WHAT IS BEING ASKED: Write out exactly the first lines of the listing, ending on the line that contains "You are a computer-use agent. 1139x389".

*** Begin section ***

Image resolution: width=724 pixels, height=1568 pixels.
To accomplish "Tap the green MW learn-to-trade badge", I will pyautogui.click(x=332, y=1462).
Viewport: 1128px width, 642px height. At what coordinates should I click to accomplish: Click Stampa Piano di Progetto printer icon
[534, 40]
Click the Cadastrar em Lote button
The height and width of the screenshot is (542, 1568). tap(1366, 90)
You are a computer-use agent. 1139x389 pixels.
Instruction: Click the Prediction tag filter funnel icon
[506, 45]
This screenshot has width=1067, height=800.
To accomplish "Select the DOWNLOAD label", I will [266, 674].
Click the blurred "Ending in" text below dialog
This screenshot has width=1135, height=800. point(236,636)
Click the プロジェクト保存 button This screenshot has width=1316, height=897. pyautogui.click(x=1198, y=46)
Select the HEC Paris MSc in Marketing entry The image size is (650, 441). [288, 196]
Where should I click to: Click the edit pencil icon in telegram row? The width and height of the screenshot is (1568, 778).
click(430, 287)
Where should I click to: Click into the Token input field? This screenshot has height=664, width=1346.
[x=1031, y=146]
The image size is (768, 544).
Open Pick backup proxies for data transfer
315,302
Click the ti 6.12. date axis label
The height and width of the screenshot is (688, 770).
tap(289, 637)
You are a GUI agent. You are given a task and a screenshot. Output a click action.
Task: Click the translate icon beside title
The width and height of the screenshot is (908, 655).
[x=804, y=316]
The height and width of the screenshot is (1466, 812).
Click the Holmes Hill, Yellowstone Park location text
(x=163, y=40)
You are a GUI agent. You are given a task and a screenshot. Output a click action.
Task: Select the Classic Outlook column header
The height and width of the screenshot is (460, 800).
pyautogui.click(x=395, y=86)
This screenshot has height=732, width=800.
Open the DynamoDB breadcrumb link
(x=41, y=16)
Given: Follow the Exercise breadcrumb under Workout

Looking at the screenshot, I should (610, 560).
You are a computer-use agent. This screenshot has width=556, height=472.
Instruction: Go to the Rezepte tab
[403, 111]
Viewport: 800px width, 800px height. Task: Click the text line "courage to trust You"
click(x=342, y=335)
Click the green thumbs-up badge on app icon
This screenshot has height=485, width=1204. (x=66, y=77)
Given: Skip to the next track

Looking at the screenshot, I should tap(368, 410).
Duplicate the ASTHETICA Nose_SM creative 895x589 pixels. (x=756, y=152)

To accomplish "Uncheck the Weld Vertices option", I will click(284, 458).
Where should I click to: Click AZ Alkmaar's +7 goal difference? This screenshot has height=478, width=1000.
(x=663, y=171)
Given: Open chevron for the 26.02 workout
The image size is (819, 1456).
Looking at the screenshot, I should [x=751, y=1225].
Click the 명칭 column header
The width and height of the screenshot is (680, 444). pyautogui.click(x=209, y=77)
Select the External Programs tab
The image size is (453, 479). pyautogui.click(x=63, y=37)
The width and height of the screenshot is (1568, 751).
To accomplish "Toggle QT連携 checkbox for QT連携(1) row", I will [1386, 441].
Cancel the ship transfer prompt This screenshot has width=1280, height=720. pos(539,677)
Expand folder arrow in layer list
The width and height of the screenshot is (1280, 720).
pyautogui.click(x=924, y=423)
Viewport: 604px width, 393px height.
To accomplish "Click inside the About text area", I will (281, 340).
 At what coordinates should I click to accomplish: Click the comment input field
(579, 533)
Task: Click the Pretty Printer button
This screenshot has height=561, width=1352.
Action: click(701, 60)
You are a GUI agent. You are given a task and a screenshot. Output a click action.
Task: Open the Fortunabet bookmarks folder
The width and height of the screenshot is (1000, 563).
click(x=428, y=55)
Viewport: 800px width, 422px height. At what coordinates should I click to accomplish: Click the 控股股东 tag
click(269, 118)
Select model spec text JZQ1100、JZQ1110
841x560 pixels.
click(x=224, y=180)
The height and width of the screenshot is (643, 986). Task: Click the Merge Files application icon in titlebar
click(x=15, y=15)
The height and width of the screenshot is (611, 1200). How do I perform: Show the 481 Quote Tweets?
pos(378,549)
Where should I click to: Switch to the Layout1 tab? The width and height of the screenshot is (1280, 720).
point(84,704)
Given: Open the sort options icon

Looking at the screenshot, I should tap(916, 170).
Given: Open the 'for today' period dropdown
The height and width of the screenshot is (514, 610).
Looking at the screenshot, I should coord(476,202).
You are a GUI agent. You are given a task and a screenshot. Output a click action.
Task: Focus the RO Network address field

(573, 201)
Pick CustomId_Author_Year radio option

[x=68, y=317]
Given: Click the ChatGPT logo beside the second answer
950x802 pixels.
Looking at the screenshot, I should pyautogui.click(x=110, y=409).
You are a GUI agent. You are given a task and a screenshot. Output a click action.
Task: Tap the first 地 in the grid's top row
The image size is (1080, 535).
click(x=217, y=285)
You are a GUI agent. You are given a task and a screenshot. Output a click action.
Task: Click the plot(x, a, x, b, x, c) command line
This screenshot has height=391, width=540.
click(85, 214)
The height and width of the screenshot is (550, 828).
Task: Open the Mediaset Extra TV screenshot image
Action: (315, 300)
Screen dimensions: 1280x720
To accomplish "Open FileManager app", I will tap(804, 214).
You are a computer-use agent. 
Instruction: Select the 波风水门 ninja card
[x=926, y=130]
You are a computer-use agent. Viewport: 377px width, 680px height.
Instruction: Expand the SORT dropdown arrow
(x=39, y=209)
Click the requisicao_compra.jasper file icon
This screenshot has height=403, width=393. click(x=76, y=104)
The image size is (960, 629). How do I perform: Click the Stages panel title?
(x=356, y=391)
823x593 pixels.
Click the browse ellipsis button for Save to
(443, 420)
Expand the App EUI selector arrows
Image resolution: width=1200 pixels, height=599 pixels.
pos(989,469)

*** End section ***

RESULT OF THE TASK:
Image resolution: width=724 pixels, height=1568 pixels.
To accomplish "Tap the green MW learn-to-trade badge", I will pyautogui.click(x=332, y=1462).
Viewport: 1128px width, 642px height. At what coordinates should I click to accomplish: Click Stampa Piano di Progetto printer icon
[534, 40]
Click the Cadastrar em Lote button
The height and width of the screenshot is (542, 1568). tap(1366, 90)
You are a computer-use agent. 1139x389 pixels.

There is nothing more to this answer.